Richardson noted that “With populist uprisings over energy hikes hitting countries like France and Chile, however, world leaders may be more concerned about keeping their jobs than receiving a UN scolding.”
The “yellow vest” protests in Paris led French President Emmanuel Macron last year to reverse his carbon tax. Deadly rioting in Chile last month was fueled by a metro fare increase and 10 percent hike in electricity prices as the country seeks to phase out coal-fired plants by 2040.
In Australia, voters in May re-elected the conservative government which is fighting proposals to reduce emissions and coal usage. What was played up by the media as the “climate-change election” ended with conservative Prime Minister Scott Morrison coming out victorious. Morrison, a fan of Trump, has also vowed to outlaw climate boycotts.
“Australia has also joined the Trump administration in cutting off contributions to the Green Climate Fund, a proposed $100 billion pool of cash intended to help poorer nations meet their pledges under the Paris agreement,” Richardson wrote.
In Canada, several provinces have elected conservative leaders who are opposed to Prime Minister Justin Trudeau’s carbon-pricing plan.

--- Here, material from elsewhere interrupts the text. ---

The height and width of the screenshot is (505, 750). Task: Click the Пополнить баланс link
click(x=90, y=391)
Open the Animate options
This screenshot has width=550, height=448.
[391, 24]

In Finland, a minor party opposed to pricey climate policies gained the second-most seats in April’s parliamentary election.
In the Netherlands, a three-year-old party, the Forum for Democracy, gained the most seats in the upper house of Parliament in the March election. The party is led by Thierry Baudet, who ran against “climate-change hysteria.”
“We’ve had fuel riots in Mexico. We’ve had fuel riots in Brazil. And where we haven’t had riots, we’ve just had sea changes in the electorate,” Burnett said. “It doesn’t matter where you go. When people have to pony up, they’re saying no.”
Benny Peiser, director of the Global Warming Policy Forum in London, said the blowback over climate-change policies shows that “the Paris agreement is likely to end in failure, just like the [1992] Kyoto Protocol did before.”
“It is becoming increasingly evident that most governments around the world are prioritizing energy security, affordability and industrial competitiveness over the Paris climate agreement,” Peiser said. “Green lip-service is replacing radical decarbonization targets in most capitals as governments are facing popular revolts over rising energy prices.”
The Climate Action Tracker noted that, even as the U.S. leaves the Paris agreement, its emissions are projected to come in 2 percent lower than the initial post-Trump projections.
The U.S. emissions projections “come in stark contrast to those of China, the world’s largest carbon-dioxide emitter, which was hailed as a leader of the Paris accord but has since ramped up coal-fired generation in an effort to meet the rising demand for inexpensive, reliable energy,” Richardson wrote.
China’s emissions rose 2.3 percent in 2018, the second consecutive year of growth, the Climate Action Tracker reported. The increased emissions occurred even though the communist nation is also the world’s largest producer of solar technology.
Burnett pointed out that neither China nor India agreed to cut emissions, but rather to have their greenhouse gases peak by 2030, in what has become a major criticism of the Paris accord.
“They don’t say where it will peak at,” Burnett said. “If they double their emissions between now and 2030, or even increase them by 25 percent or 30 percent, no matter what anybody else in the world does, it doesn’t matter, because their emissions alone will swamp any reductions elsewhere.”